Hand, Foot, and Mouth Disease (HFMD) is a common, contagious viral illness caused by enteroviruses, most frequently Coxsackievirus A16, and primarily affects young children. The disease is characterized by a distinctive rash and sores in the mouth. A common concern for parents is whether these lesions will leave permanent marks, but in nearly all typical cases, the skin lesions associated with HFMD generally do not result in true, lasting scars.
Anatomy of the HFMD Rash
The HFMD rash begins with small, flat red spots, which rapidly evolve into small, fluid-filled blisters, known as vesicles. These lesions typically measure between 2 to 10 millimeters and often have an elongated, oval shape. The most characteristic locations for this rash are the palms of the hands and the soles of the feet, but lesions can also appear on the buttocks, knees, and around the mouth.
Simultaneously, painful sores or ulcers may develop inside the mouth, on the tongue, gums, and throat.

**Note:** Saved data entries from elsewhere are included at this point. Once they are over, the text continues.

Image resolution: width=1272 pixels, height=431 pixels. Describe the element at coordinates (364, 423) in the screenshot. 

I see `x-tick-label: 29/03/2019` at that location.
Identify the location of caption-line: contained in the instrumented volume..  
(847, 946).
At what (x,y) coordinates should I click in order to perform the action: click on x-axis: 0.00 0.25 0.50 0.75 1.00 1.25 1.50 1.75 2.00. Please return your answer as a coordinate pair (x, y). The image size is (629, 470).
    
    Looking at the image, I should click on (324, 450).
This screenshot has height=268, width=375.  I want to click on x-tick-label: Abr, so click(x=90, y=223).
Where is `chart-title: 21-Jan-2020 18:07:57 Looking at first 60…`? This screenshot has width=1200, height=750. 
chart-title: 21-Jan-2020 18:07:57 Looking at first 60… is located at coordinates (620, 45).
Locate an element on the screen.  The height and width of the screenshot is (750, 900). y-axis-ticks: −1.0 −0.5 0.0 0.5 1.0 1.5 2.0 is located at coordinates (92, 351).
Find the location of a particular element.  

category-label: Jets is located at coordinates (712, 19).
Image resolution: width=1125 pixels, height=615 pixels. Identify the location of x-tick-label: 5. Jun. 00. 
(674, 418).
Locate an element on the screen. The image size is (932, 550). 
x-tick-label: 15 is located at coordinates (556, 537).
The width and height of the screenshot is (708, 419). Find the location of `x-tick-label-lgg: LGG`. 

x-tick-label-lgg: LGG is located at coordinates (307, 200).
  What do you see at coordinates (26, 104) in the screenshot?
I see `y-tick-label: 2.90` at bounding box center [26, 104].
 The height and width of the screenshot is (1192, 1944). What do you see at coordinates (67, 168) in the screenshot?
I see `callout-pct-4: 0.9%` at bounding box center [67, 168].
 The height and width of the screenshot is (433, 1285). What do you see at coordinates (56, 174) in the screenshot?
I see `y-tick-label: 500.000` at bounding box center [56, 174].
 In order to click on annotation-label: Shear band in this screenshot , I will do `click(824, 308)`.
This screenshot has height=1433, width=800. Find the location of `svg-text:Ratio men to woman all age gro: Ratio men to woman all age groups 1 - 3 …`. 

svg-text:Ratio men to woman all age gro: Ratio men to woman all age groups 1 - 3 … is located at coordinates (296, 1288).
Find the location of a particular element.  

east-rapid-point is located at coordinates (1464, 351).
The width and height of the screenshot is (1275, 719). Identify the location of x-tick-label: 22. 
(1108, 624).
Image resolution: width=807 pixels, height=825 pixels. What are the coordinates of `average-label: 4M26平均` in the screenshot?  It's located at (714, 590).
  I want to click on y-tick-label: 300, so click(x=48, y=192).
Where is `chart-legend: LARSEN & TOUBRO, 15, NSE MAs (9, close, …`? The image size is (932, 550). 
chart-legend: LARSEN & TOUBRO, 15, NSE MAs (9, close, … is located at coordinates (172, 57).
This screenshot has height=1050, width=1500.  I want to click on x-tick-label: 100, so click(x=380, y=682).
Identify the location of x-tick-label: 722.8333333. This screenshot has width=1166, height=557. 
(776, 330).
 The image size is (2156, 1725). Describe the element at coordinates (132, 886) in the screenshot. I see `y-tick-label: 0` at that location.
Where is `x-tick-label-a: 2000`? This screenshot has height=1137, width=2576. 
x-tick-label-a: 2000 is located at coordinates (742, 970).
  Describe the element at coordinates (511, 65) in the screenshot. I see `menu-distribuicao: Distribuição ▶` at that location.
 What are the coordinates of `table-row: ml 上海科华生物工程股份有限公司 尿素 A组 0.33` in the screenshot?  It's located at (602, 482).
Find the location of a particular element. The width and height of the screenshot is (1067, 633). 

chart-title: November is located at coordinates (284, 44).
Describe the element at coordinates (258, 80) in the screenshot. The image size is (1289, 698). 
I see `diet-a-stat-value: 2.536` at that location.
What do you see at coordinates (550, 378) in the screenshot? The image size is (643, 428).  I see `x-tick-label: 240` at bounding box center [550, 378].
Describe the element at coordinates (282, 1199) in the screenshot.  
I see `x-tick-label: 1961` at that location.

These superficial skin eruptions are contained within the top layer of the skin, the epidermis, and do not typically damage the deeper tissue layers. The vesicles rupture, dry up, and then peel off without affecting the deeper dermal layer. The entire rash phase usually resolves on its own within seven to ten days.
Scarring Risk and Post-Inflammatory Marks
True scarring is rare with HFMD because the viral damage does not breach the basement membrane, which separates the top layer of skin from the deeper dermis. A true scar represents a permanent alteration of the dermal structure, which is generally not affected by the HFMD virus. However, the skin can sometimes display temporary discoloration in the areas where the lesions healed.
This temporary discoloration is known as post-inflammatory hyperpigmentation (PIH) or hypopigmentation. PIH causes a darkening of the skin, while hypopigmentation results in a lightening of the skin where the inflammation occurred. These marks are not scars and do not reflect permanent tissue damage, but rather a temporary change in melanin production triggered by the skin’s inflammatory response. Post-inflammatory marks will typically fade completely over a period of weeks or months.
True scarring is almost always limited to instances where the lesions are severely traumatized. Scratching, picking, or rubbing the blisters can cause a break in the skin that introduces bacteria, leading to a secondary bacterial infection. This deeper infection or trauma can disrupt the basement membrane and result in the formation of a permanent scar. Keeping the affected areas clean and preventing scratching helps ensure the lesions heal cleanly and without lasting marks.
Delayed Effects on Nails and Skin
Even after the primary rash has disappeared, HFMD can cause a few delayed, temporary effects on the skin and nails. One of the most common is peeling or desquamation of the skin, particularly on the palms and soles. This peeling often begins one to two weeks after the fever has resolved and is a normal part of the body shedding the outer layer of skin that was affected by the virus. The new skin underneath will heal and strengthen completely.
Onychomadesis involves the partial or complete shedding of fingernails or toenails. This phenomenon typically occurs four to six weeks after the initial illness. It is thought to be caused by the body’s systemic response, such as the fever or the virus itself, temporarily interrupting the function of the nail matrix, where new nail cells are made.
The old, affected nail plate separates and is pushed forward as a new, healthy nail begins to grow underneath. While this can look alarming, the condition is self-limiting and requires no specific treatment. The nails will regrow completely and look normal, though full regrowth of a fingernail can take three to six months, and a toenail may take up to a year.